** BEGIN Page extract **

Published 2026-04-03

Least Privilege Can Be Poor Practice

Published 2026-04-03

The Problem with a Sacred Cow

The "principle of least privilege" is one of those security controls we learn by rote. It sounds innocuous enough: reduce the privileges for any user so they can do what they need to do but nothing more. For anyone coming from a classical Unix background, this seems like an improvement over the all-or-nothing power of the root user (same with Windows and the Administrator role). For those of us who cut our teeth on big iron — what today is called IBM Z — a range of privileges has been the norm for decades.

But least privilege, as it is usually implemented, is a poor practice — not a best practice.

It should be renamed the principle of optimal privilege, where "optimal" is the correct balance between access control complexity and the ability of users and tools to accomplish useful work.

The Combinatorial Explosion

The following table shows the privilege structures for common platforms and the approximate number of possible privilege combinations each supports.

Platform	Privilege Structure	Approx. Combinations
z/VM	33 classes (A-Z, 0-6); 7 IBM-defined (A-G), 26 user-definable; any non-repeating combination	~10⁹ (billions)
z/OS (RACF)	User-level privileges, group-level privileges, access control lists, arbitrary object privileges, implicit privileges	~10⁹ (billions)
IBM i on IBM Power Systems	User classes, special authorities, object authorities, adopted authority	~10⁶ (millions)
Linux	Users, groups, file permissions, POSIX ACLs, 41 kernel capabilities across 5 sets, SELinux/AppArmor, namespaces	~10⁶ (millions)
Windows	36 privilege constants, 44 user rights assignments, 5 mandatory integrity levels, discretionary ACLs with 32-bit access masks per object	~10¹³ (trillions)
Cloud (AWS, Azure, GCP)	API-level and resource-level permissions; AWS alone defines over 20,000 distinct IAM actions across 350+ services	~10²⁰⁺ (sextillions)

Clearly, no organization uses that many privilege sets. A large enterprise will typically have hundreds to low thousands. But even at that magnitude, maintaining roles becomes a nightmare — and the natural tendency is either to leave what works alone or to grant more privilege than necessary.

Why This Matters: Interactive Complexity

The problem is not just administrative overhead. A large number of fine-grained privilege sets creates interactive complexity and tight coupling: there are more combinations of effects than anyone can enumerate, much less comprehend, and the nth-order impact of this complexity will manifest itself as system accidents (Perrow, 1999).

Charles Perrow's Normal Accidents demonstrated that in tightly coupled systems with interactive complexity, failures that interact in unexpected ways are not anomalies — they are inevitable. When your access control system becomes a tightly coupled complex system in its own right, the security mechanism itself becomes a source of failure.

In practice, this means:

Users cannot do their jobs and flood the help desk with access requests.
Administrators repeatedly add permissions until something works, without understanding why.
Permissions accumulate and are rarely revoked — creating a "ratchet effect."
Users share credentials or find workarounds that bypass access controls entirely.
The access control system becomes so complex that no one can audit it effectively.

A 2023 Palo Alto Unit 42 analysis of 680,000 cloud identities found that 99% of cloud users, roles, and services had excessive permissions — many unused for 60+ days (Palo Alto Networks, 2023). The mechanism is predictable: when getting access is painful, people request more than they need, and no one revokes what goes unused.

** END Page extract **
** BEGIN Raw data **

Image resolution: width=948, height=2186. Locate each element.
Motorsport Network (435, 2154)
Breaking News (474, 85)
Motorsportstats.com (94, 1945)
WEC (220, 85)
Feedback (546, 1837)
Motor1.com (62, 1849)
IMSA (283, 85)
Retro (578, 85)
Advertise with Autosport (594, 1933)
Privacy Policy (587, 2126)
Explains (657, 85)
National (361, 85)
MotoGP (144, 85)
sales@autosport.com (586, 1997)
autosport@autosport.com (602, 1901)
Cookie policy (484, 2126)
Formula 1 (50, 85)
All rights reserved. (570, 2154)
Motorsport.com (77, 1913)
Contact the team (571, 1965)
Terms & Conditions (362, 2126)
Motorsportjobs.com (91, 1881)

** END Raw data **
** BEGIN Raw data **

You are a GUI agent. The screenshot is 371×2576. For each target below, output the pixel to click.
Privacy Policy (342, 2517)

** END Raw data **
** BEGIN Raw data **

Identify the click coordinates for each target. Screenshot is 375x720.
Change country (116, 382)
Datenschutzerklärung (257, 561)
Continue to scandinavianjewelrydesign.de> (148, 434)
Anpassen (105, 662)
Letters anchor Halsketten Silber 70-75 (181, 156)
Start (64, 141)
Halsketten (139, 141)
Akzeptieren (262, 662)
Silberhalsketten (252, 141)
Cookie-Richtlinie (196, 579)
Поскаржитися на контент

** END Raw data **

Things to do:
a) In the least privilege article, what does the part that opens with the words containing "In practice, this" and closes with "access controls entirely." read like with "help desk" replaced by "service desk"?
b) What share of cloud users, roles, and services had excessive permissions in the 2023 Unit 42 analysis cited in the least privilege article?

Task answers:
a)
In practice, this means:

Users cannot do their jobs and flood the service desk with access requests.
Administrators repeatedly add permissions until something works, without understanding why.
Permissions accumulate and are rarely revoked — creating a "ratchet effect."
Users share credentials or find workarounds that bypass access controls entirely.

b) 99%